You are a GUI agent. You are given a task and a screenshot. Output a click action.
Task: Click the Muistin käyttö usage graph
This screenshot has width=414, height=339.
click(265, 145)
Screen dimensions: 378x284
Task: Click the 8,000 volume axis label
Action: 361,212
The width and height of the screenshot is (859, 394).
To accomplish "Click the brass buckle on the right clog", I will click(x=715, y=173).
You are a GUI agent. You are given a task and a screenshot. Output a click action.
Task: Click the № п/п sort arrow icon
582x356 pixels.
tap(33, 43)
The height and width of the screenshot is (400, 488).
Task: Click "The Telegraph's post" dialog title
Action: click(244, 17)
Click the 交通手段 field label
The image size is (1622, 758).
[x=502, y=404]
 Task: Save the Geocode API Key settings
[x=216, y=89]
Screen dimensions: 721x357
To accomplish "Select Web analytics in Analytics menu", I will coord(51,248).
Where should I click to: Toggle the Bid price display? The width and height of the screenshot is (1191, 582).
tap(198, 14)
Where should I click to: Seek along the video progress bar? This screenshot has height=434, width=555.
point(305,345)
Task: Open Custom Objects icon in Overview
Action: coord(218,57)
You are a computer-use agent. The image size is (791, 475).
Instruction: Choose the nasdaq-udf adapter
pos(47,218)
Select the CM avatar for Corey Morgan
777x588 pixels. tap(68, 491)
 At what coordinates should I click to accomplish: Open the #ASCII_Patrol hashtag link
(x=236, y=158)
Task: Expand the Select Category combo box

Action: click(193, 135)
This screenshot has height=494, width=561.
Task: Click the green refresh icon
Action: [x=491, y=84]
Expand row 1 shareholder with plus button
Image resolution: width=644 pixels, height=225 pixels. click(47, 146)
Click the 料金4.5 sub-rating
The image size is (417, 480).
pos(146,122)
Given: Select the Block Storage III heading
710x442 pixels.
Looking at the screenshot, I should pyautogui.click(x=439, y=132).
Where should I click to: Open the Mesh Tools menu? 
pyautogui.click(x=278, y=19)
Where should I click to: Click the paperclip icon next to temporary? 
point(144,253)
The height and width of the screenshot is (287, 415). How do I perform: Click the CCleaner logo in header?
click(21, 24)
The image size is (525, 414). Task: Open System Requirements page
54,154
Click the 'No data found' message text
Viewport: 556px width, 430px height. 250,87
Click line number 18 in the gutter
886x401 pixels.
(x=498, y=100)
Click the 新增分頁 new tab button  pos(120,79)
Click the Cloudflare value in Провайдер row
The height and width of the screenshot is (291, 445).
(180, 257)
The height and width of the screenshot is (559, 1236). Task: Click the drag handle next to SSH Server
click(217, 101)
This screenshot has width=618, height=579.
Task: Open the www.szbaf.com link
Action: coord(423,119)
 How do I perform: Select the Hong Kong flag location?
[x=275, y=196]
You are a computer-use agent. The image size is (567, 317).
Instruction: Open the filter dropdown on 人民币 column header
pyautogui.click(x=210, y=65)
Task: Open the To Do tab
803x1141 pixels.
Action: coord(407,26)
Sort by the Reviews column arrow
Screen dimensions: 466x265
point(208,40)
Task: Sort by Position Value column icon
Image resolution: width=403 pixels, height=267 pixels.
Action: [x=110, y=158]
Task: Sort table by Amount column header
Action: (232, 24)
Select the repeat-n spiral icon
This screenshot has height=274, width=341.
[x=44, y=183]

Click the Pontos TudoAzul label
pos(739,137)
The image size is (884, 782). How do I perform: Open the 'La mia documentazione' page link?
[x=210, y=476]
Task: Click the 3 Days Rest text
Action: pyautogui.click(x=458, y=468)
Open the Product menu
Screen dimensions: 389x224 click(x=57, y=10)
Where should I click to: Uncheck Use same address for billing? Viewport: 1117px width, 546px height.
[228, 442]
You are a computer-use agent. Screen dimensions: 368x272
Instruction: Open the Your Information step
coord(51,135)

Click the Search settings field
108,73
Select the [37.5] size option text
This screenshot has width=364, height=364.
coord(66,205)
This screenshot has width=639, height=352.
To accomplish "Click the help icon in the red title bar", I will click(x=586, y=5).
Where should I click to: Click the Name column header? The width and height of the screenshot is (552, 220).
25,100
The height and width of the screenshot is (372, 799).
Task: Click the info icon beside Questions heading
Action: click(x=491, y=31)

**Action item:** Reproduce the records in full, exactly as written.

**Expected answer:**
You are a GUI agent. You are given a task and a screenshot. Output a click action.
Task: Click the Muistin käyttö usage graph
This screenshot has width=414, height=339.
click(265, 145)
Screen dimensions: 378x284
Task: Click the 8,000 volume axis label
Action: 361,212
The width and height of the screenshot is (859, 394).
To accomplish "Click the brass buckle on the right clog", I will click(x=715, y=173).
You are a GUI agent. You are given a task and a screenshot. Output a click action.
Task: Click the № п/п sort arrow icon
582x356 pixels.
tap(33, 43)
The height and width of the screenshot is (400, 488).
Task: Click "The Telegraph's post" dialog title
Action: click(244, 17)
Click the 交通手段 field label
The image size is (1622, 758).
[x=502, y=404]
 Task: Save the Geocode API Key settings
[x=216, y=89]
Screen dimensions: 721x357
To accomplish "Select Web analytics in Analytics menu", I will coord(51,248).
Where should I click to: Toggle the Bid price display? The width and height of the screenshot is (1191, 582).
tap(198, 14)
Where should I click to: Seek along the video progress bar? This screenshot has height=434, width=555.
point(305,345)
Task: Open Custom Objects icon in Overview
Action: coord(218,57)
You are a computer-use agent. The image size is (791, 475).
Instruction: Choose the nasdaq-udf adapter
pos(47,218)
Select the CM avatar for Corey Morgan
777x588 pixels. tap(68, 491)
 At what coordinates should I click to accomplish: Open the #ASCII_Patrol hashtag link
(x=236, y=158)
Task: Expand the Select Category combo box

Action: click(193, 135)
This screenshot has height=494, width=561.
Task: Click the green refresh icon
Action: [x=491, y=84]
Expand row 1 shareholder with plus button
Image resolution: width=644 pixels, height=225 pixels. click(47, 146)
Click the 料金4.5 sub-rating
The image size is (417, 480).
pos(146,122)
Given: Select the Block Storage III heading
710x442 pixels.
Looking at the screenshot, I should pyautogui.click(x=439, y=132).
Where should I click to: Open the Mesh Tools menu? 
pyautogui.click(x=278, y=19)
Where should I click to: Click the paperclip icon next to temporary? 
point(144,253)
The height and width of the screenshot is (287, 415). How do I perform: Click the CCleaner logo in header?
click(21, 24)
The image size is (525, 414). Task: Open System Requirements page
54,154
Click the 'No data found' message text
Viewport: 556px width, 430px height. 250,87
Click line number 18 in the gutter
886x401 pixels.
(x=498, y=100)
Click the 新增分頁 new tab button  pos(120,79)
Click the Cloudflare value in Провайдер row
The height and width of the screenshot is (291, 445).
(180, 257)
The height and width of the screenshot is (559, 1236). Task: Click the drag handle next to SSH Server
click(217, 101)
This screenshot has width=618, height=579.
Task: Open the www.szbaf.com link
Action: coord(423,119)
 How do I perform: Select the Hong Kong flag location?
[x=275, y=196]
You are a computer-use agent. The image size is (567, 317).
Instruction: Open the filter dropdown on 人民币 column header
pyautogui.click(x=210, y=65)
Task: Open the To Do tab
803x1141 pixels.
Action: coord(407,26)
Sort by the Reviews column arrow
Screen dimensions: 466x265
point(208,40)
Task: Sort by Position Value column icon
Image resolution: width=403 pixels, height=267 pixels.
Action: [x=110, y=158]
Task: Sort table by Amount column header
Action: (232, 24)
Select the repeat-n spiral icon
This screenshot has height=274, width=341.
[x=44, y=183]

Click the Pontos TudoAzul label
pos(739,137)
The image size is (884, 782). How do I perform: Open the 'La mia documentazione' page link?
[x=210, y=476]
Task: Click the 3 Days Rest text
Action: pyautogui.click(x=458, y=468)
Open the Product menu
Screen dimensions: 389x224 click(x=57, y=10)
Where should I click to: Uncheck Use same address for billing? Viewport: 1117px width, 546px height.
[228, 442]
You are a computer-use agent. Screen dimensions: 368x272
Instruction: Open the Your Information step
coord(51,135)

Click the Search settings field
108,73
Select the [37.5] size option text
This screenshot has width=364, height=364.
coord(66,205)
This screenshot has width=639, height=352.
To accomplish "Click the help icon in the red title bar", I will click(x=586, y=5).
Where should I click to: Click the Name column header? The width and height of the screenshot is (552, 220).
25,100
The height and width of the screenshot is (372, 799).
Task: Click the info icon beside Questions heading
Action: click(x=491, y=31)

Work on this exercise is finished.